パナソニックHD、自動車部品会社売却へ 米ファンドに
パナソニックホールディングス(HD)は17日、自動車部品を手掛けるパナソニックオートモーティブシステムズの売却に関し米投資ファンド大手アポロ・グローバル・マネジメントのグループ会社と基本合意したと発表した。パナソニックHDがパナソニックオートの株式の50〜80%をアポロが投資助言をするファンドに売却する。
パナソニックHDは電気自動車(EV)向け電池などを成長領域に位置づけ、重点的に投資する方針を示している。成長領域以外の事業の見直しを進めており、今回の決定はその一環になる。

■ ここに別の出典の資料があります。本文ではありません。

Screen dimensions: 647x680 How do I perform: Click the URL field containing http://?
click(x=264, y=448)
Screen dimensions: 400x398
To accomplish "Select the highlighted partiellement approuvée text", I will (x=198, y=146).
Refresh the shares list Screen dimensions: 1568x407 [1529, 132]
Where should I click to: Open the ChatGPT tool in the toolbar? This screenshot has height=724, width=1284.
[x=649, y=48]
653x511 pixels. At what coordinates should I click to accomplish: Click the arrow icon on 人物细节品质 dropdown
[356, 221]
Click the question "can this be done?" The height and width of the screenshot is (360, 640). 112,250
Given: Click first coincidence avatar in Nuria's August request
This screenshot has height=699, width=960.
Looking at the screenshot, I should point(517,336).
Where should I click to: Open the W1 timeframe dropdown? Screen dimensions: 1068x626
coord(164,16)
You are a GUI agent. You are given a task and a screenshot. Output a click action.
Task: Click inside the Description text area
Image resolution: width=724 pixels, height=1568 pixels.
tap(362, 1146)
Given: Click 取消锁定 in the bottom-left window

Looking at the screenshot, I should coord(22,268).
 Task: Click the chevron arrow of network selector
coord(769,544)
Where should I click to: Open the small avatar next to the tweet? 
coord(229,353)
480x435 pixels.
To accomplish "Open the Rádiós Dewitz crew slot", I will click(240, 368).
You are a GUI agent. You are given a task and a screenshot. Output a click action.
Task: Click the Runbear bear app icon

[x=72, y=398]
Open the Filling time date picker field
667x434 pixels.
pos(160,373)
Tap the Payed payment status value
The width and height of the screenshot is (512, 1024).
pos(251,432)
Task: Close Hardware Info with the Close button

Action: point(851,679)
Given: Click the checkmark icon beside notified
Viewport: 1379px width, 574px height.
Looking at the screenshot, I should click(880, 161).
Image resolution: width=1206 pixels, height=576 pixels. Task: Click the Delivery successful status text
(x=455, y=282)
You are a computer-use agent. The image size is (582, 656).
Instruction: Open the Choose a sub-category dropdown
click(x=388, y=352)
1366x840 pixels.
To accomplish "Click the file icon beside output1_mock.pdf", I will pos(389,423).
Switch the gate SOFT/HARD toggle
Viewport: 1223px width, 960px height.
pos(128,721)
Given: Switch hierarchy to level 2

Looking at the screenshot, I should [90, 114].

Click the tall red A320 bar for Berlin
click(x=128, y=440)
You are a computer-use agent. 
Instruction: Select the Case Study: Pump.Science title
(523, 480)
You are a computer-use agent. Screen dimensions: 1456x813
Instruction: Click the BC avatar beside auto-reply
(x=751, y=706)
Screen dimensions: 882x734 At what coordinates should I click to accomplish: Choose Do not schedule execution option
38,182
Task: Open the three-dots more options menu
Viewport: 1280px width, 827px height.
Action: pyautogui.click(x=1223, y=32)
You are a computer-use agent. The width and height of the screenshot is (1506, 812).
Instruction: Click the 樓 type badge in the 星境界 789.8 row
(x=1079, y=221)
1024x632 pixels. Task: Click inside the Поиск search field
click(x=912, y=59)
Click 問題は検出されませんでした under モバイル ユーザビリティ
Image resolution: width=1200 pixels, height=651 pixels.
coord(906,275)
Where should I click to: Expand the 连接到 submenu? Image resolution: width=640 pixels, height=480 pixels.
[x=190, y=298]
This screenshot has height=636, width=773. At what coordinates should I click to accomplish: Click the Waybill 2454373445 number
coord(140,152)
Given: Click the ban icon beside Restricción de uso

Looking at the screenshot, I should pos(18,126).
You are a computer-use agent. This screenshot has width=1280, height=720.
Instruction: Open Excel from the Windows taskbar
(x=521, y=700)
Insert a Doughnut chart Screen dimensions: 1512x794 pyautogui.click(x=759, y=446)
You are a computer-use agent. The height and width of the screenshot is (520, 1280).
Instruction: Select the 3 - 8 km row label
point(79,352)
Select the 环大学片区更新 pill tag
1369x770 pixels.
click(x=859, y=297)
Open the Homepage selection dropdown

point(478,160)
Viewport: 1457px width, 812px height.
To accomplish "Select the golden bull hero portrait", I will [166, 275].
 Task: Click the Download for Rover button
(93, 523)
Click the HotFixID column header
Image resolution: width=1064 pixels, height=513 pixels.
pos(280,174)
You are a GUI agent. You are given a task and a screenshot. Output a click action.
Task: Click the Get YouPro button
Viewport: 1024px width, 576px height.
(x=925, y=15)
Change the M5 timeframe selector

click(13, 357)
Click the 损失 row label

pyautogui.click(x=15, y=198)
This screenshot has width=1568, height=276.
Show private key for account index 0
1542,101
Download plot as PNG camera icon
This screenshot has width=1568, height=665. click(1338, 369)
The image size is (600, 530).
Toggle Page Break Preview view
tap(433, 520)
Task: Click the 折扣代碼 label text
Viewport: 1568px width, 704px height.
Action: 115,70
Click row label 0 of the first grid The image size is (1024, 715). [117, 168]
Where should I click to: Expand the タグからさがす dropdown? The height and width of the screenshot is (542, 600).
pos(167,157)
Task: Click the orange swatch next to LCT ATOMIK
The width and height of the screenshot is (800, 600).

売却によりパナソニックオートはパナソニックHDの完全子会社から持ち分法適用会社になる見通し。2024年3月末までの正式契約締結を目指す。パナソニックHDが売却する株式数をこれから決めるため売却額は未定だが、数千億円とみられる。
パナソニックオートは自動車のコックピットシステムや電子部品、車載充電器事業などを手掛ける。2022年度の売上高は1兆2975億円、営業利益は162億円だった。グループ従業員数は約3万人。27年度に売上高営業利益率を5%(22年度は1.2%)にする目標を掲げているが、車載充電器事業の赤字などで近年は収益力が低下している。
自動車業界は電動化や自動運転など「CASE」と呼ばれる技術への対応など変革を求められている。新技術に対応し、競争力を高めるためには多額の研究開発費が必要になる。パナソニックHDはパナソニックオートが単独で投資資金をまかなうのは難しいと判断し、ファンドと連携することを決めた。
パナソニックHDは17日、パナソニックオートの売却後も「グループの一員として社名やブランドは残す」とコメントした。
パナソニックHDの楠見雄規社長は5月のグループ戦略説明会で、23年度は「事業ポートフォリオの見直しを視野に入れた経営を進める」と述べ、グループ事業の売却の可能性を示唆していた。